En 2020, la Chine a ajouté 38 gigawatts d’électricité au charbon à son réseau, soit 76% du total mondial, et elle n’a pas ralenti alors même que le président Xi Jinping appelait à une reprise verte mondiale après la récession économique induite par la pandémie.

Pourquoi voyons-nous une si grande divergence entre la rhétorique climatique croissante de Xi et la réalité ?

Cela s’explique en partie par le fait qu’en 2014, les provinces chinoises ont reçu le pouvoir d’approuver de nouvelles centrales électriques, ce qui a entraîné une augmentation considérable des projets. Pour les provinces plus pauvres et riches en charbon, la construction d’une nouvelle centrale électrique est un moyen de stimuler le PIB. Avec la crise économique provoquée par la pandémie, les gouvernements locaux ont lancé une vague de nouveaux projets au printemps dernier.

L’objectif climatique à court terme de la Chine est d’atteindre le pic de ses émissions avant 2030. Certains responsables gouvernementaux ont interprété cela comme un mandat pour commencer à réduire les émissions maintenant, tandis que d’autres y voient une fenêtre pour construire plus de capacité fossile alors qu’il y a encore de la place pour une augmentation des émissions.

Mais c’est faire preuve d’un manque de perspicacité que de dire que le problème ne concerne que les gouvernements locaux. Le gouvernement central a conservé un certain contrôle sur les autorisations des centrales au charbon grâce à un système de feux de signalisation qui permet à l’Administration nationale de l’énergie de donner un feu rouge aux provinces, empêchant ainsi la poursuite du développement des centrales au charbon si elles disposent déjà d’une capacité énergétique suffisante. Ces dernières années, cependant, ce système de feux de signalisation est devenu très laxiste en raison des préoccupations relatives à la sécurité énergétique, la demande d’électricité ne cessant d’augmenter.

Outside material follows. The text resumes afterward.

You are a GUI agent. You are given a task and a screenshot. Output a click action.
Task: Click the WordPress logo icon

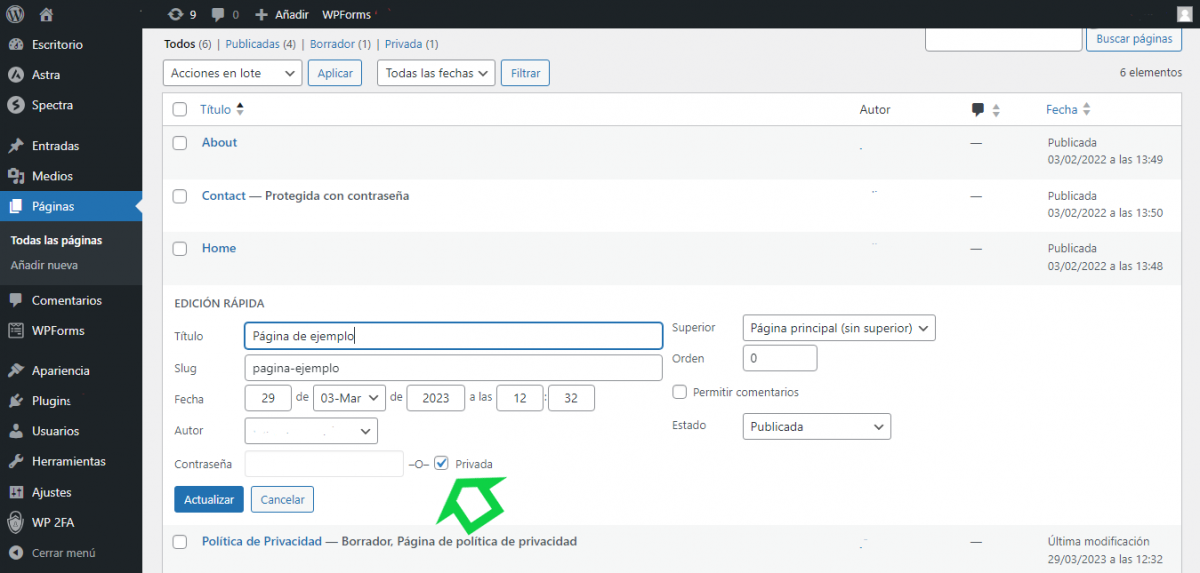15,15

Tous les espoirs reposent sur le 14e plan quinquennal

Pour atteindre les objectifs climatiques mondiaux, ce système doit changer. Pékin a déjà donné des signes de répression à l’encontre des provinces qui souhaitent construire de nouvelles centrales électriques au charbon. L’équipe centrale d’inspection environnementale de la Chine a pris une mesure sans précédent en février en publiant un rapport condamnant l’Administration nationale de l’énergie (NEA) pour ne pas avoir donné la priorité à la protection de l’environnement dans la planification énergétique et avoir autorisé le développement inutile de centrales électriques. Mais jusqu’à présent, la NEA n’a pas publié de réponse publique indiquant comment elle compte changer cela.

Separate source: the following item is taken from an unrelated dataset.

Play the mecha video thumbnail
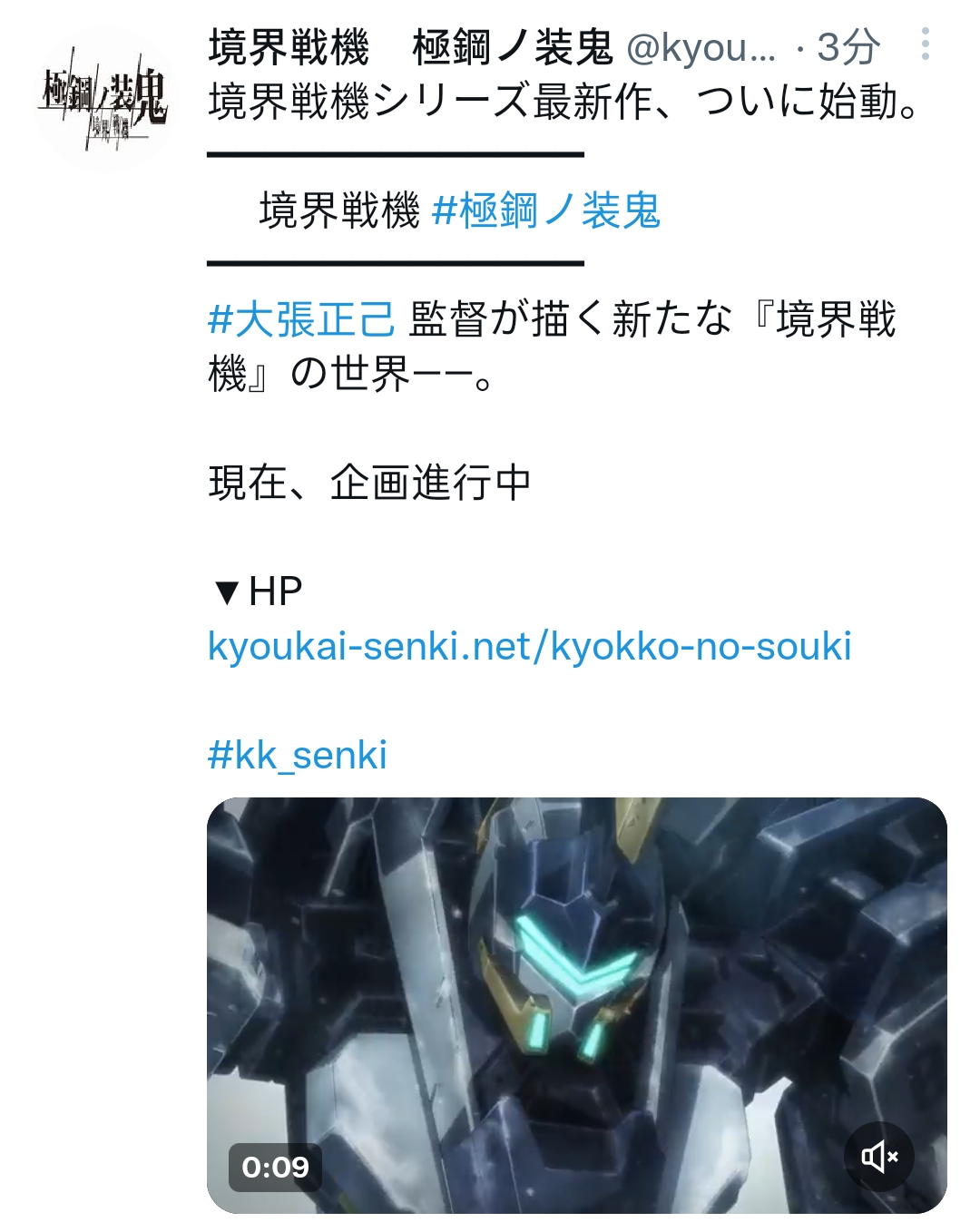This screenshot has height=1232, width=980. 577,1005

La Chine a publié son 14e plan quinquennal général en mars et, dans les mois à venir, elle devrait publier des plans sectoriels, notamment un plan pour le développement de l’électricité. Le Conseil chinois de l’électricité a proposé un objectif pour la capacité de charbon, qui pourrait passer de 1.080 gigawatts en 2020 à 1.250 en 2025. Mais cela n’est pas compatible avec l’accord de Paris sur le climat. La Chine devra encore réduire sa capacité de production de charbon à 1.150 gigawatts pour respecter ses normes d’émissions d’ici 2025 (cette date butoir est conforme à l’objectif de 1,5°C fixé à Paris). Greenpeace East Asia fait pression pour un objectif encore plus strict pour 2025 : 1.100 gigawatts.

Les centrales électriques au charbon chinoises étant exploitées bien en deçà de leur capacité maximale, les défenseurs du climat affirment que la poursuite du développement n’est de toute façon pas nécessaire. Les centrales électriques au charbon en construction ont une capacité de 247 gigawatts. Selon le Global Energy Monitor, la Chine n’aurait qu’à fermer des centrales au charbon au cours de cette décennie au rythme de 23 gigawatts par an si elle veut respecter les normes. Et ce rapport a été rédigé en 2018, avant cette dernière vague de nouvelles centrales à charbon, donc ce chiffre devrait être encore plus élevé maintenant.